[Stored data]
* * *

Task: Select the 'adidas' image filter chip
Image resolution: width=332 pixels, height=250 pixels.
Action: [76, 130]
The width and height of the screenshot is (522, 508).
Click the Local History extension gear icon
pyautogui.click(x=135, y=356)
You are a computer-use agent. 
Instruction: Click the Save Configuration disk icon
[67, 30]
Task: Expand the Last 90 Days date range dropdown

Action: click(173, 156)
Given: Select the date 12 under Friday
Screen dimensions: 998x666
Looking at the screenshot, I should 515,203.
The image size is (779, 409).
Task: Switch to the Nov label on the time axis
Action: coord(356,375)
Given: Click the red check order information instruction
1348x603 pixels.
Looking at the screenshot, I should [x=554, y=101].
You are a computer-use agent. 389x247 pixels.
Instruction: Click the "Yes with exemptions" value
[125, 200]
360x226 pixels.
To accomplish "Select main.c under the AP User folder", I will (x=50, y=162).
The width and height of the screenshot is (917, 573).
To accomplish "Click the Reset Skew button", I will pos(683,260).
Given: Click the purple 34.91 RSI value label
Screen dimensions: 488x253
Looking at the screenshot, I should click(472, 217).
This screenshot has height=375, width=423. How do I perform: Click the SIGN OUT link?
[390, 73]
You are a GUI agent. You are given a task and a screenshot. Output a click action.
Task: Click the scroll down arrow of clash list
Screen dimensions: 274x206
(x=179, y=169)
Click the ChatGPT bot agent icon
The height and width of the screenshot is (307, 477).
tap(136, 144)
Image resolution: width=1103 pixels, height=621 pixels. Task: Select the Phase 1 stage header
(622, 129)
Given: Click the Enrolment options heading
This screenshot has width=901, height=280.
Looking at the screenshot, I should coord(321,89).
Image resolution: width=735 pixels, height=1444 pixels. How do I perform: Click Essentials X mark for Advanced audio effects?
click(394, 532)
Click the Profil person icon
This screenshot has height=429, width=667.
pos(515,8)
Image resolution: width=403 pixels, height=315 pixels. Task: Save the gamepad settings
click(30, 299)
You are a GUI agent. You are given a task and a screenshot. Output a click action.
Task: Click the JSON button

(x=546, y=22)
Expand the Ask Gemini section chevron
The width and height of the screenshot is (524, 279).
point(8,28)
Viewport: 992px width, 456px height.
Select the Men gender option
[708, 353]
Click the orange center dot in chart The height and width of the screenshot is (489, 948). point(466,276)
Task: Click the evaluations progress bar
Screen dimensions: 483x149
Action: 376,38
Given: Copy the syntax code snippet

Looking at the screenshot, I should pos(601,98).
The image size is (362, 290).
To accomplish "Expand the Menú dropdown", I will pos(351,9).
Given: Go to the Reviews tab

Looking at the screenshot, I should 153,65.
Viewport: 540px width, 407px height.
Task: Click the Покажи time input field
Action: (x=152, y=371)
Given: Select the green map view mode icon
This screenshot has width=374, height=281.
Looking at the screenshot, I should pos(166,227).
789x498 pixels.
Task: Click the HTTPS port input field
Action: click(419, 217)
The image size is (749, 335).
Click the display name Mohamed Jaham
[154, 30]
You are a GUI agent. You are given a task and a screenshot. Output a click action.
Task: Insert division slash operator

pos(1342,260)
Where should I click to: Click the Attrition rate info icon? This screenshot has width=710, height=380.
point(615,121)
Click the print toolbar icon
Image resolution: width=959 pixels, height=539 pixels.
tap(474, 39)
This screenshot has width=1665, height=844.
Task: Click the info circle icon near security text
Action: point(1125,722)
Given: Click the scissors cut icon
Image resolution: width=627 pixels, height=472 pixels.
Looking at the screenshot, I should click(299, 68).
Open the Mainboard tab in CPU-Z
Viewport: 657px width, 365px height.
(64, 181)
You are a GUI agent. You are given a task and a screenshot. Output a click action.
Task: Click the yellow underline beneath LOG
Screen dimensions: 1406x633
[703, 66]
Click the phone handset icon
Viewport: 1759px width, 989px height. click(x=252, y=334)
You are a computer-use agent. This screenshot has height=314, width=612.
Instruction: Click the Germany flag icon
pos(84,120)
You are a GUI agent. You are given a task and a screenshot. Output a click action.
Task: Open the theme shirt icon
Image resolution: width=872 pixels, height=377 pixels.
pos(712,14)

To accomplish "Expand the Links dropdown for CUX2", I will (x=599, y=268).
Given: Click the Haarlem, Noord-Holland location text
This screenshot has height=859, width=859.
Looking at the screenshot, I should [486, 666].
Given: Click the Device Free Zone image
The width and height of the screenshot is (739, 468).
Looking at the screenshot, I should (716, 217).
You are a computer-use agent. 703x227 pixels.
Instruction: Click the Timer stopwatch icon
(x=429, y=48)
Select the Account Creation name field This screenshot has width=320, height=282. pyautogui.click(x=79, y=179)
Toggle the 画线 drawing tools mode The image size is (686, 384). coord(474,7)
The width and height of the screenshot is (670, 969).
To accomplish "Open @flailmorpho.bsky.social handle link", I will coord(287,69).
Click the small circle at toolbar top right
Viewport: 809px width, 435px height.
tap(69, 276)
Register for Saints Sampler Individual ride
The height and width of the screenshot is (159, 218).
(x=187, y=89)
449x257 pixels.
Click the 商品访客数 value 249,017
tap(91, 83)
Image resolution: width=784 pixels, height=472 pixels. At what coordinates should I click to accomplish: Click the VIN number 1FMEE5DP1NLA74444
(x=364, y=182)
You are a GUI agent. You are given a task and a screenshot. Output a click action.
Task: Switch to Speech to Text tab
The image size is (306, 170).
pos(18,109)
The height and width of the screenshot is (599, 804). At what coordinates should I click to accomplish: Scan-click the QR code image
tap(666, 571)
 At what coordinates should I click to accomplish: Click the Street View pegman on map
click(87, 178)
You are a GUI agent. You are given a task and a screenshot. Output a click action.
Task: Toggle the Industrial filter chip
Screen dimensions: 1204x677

* * *

- WHAT IS EXPECTED: Write the entries out again exactly.

- ANSWER SECTION:
Task: Select the 'adidas' image filter chip
Image resolution: width=332 pixels, height=250 pixels.
Action: [76, 130]
The width and height of the screenshot is (522, 508).
Click the Local History extension gear icon
pyautogui.click(x=135, y=356)
You are a computer-use agent. 
Instruction: Click the Save Configuration disk icon
[67, 30]
Task: Expand the Last 90 Days date range dropdown

Action: click(173, 156)
Given: Select the date 12 under Friday
Screen dimensions: 998x666
Looking at the screenshot, I should 515,203.
The image size is (779, 409).
Task: Switch to the Nov label on the time axis
Action: coord(356,375)
Given: Click the red check order information instruction
1348x603 pixels.
Looking at the screenshot, I should [x=554, y=101].
You are a computer-use agent. 389x247 pixels.
Instruction: Click the "Yes with exemptions" value
[125, 200]
360x226 pixels.
To accomplish "Select main.c under the AP User folder", I will (x=50, y=162).
The width and height of the screenshot is (917, 573).
To accomplish "Click the Reset Skew button", I will pos(683,260).
Given: Click the purple 34.91 RSI value label
Screen dimensions: 488x253
Looking at the screenshot, I should click(472, 217).
This screenshot has height=375, width=423. How do I perform: Click the SIGN OUT link?
[390, 73]
You are a GUI agent. You are given a task and a screenshot. Output a click action.
Task: Click the scroll down arrow of clash list
Screen dimensions: 274x206
(x=179, y=169)
Click the ChatGPT bot agent icon
The height and width of the screenshot is (307, 477).
tap(136, 144)
Image resolution: width=1103 pixels, height=621 pixels. Task: Select the Phase 1 stage header
(622, 129)
Given: Click the Enrolment options heading
This screenshot has width=901, height=280.
Looking at the screenshot, I should coord(321,89).
Image resolution: width=735 pixels, height=1444 pixels. How do I perform: Click Essentials X mark for Advanced audio effects?
click(394, 532)
Click the Profil person icon
This screenshot has height=429, width=667.
pos(515,8)
Image resolution: width=403 pixels, height=315 pixels. Task: Save the gamepad settings
click(30, 299)
You are a GUI agent. You are given a task and a screenshot. Output a click action.
Task: Click the JSON button

(x=546, y=22)
Expand the Ask Gemini section chevron
The width and height of the screenshot is (524, 279).
point(8,28)
Viewport: 992px width, 456px height.
Select the Men gender option
[708, 353]
Click the orange center dot in chart The height and width of the screenshot is (489, 948). point(466,276)
Task: Click the evaluations progress bar
Screen dimensions: 483x149
Action: 376,38
Given: Copy the syntax code snippet

Looking at the screenshot, I should pos(601,98).
The image size is (362, 290).
To accomplish "Expand the Menú dropdown", I will pos(351,9).
Given: Go to the Reviews tab

Looking at the screenshot, I should 153,65.
Viewport: 540px width, 407px height.
Task: Click the Покажи time input field
Action: (x=152, y=371)
Given: Select the green map view mode icon
This screenshot has width=374, height=281.
Looking at the screenshot, I should pos(166,227).
789x498 pixels.
Task: Click the HTTPS port input field
Action: click(419, 217)
The image size is (749, 335).
Click the display name Mohamed Jaham
[154, 30]
You are a GUI agent. You are given a task and a screenshot. Output a click action.
Task: Insert division slash operator

pos(1342,260)
Where should I click to: Click the Attrition rate info icon? This screenshot has width=710, height=380.
point(615,121)
Click the print toolbar icon
Image resolution: width=959 pixels, height=539 pixels.
tap(474, 39)
This screenshot has width=1665, height=844.
Task: Click the info circle icon near security text
Action: point(1125,722)
Given: Click the scissors cut icon
Image resolution: width=627 pixels, height=472 pixels.
Looking at the screenshot, I should click(299, 68).
Open the Mainboard tab in CPU-Z
Viewport: 657px width, 365px height.
(64, 181)
You are a GUI agent. You are given a task and a screenshot. Output a click action.
Task: Click the yellow underline beneath LOG
Screen dimensions: 1406x633
[703, 66]
Click the phone handset icon
Viewport: 1759px width, 989px height. click(x=252, y=334)
You are a computer-use agent. This screenshot has height=314, width=612.
Instruction: Click the Germany flag icon
pos(84,120)
You are a GUI agent. You are given a task and a screenshot. Output a click action.
Task: Open the theme shirt icon
Image resolution: width=872 pixels, height=377 pixels.
pos(712,14)

To accomplish "Expand the Links dropdown for CUX2", I will (x=599, y=268).
Given: Click the Haarlem, Noord-Holland location text
This screenshot has height=859, width=859.
Looking at the screenshot, I should [486, 666].
Given: Click the Device Free Zone image
The width and height of the screenshot is (739, 468).
Looking at the screenshot, I should (716, 217).
You are a computer-use agent. 703x227 pixels.
Instruction: Click the Timer stopwatch icon
(x=429, y=48)
Select the Account Creation name field This screenshot has width=320, height=282. pyautogui.click(x=79, y=179)
Toggle the 画线 drawing tools mode The image size is (686, 384). coord(474,7)
The width and height of the screenshot is (670, 969).
To accomplish "Open @flailmorpho.bsky.social handle link", I will coord(287,69).
Click the small circle at toolbar top right
Viewport: 809px width, 435px height.
tap(69, 276)
Register for Saints Sampler Individual ride
The height and width of the screenshot is (159, 218).
(x=187, y=89)
449x257 pixels.
Click the 商品访客数 value 249,017
tap(91, 83)
Image resolution: width=784 pixels, height=472 pixels. At what coordinates should I click to accomplish: Click the VIN number 1FMEE5DP1NLA74444
(x=364, y=182)
You are a GUI agent. You are given a task and a screenshot. Output a click action.
Task: Switch to Speech to Text tab
The image size is (306, 170).
pos(18,109)
The height and width of the screenshot is (599, 804). At what coordinates should I click to accomplish: Scan-click the QR code image
tap(666, 571)
 At what coordinates should I click to accomplish: Click the Street View pegman on map
click(87, 178)
You are a GUI agent. You are given a task and a screenshot. Output a click action.
Task: Toggle the Industrial filter chip
Screen dimensions: 1204x677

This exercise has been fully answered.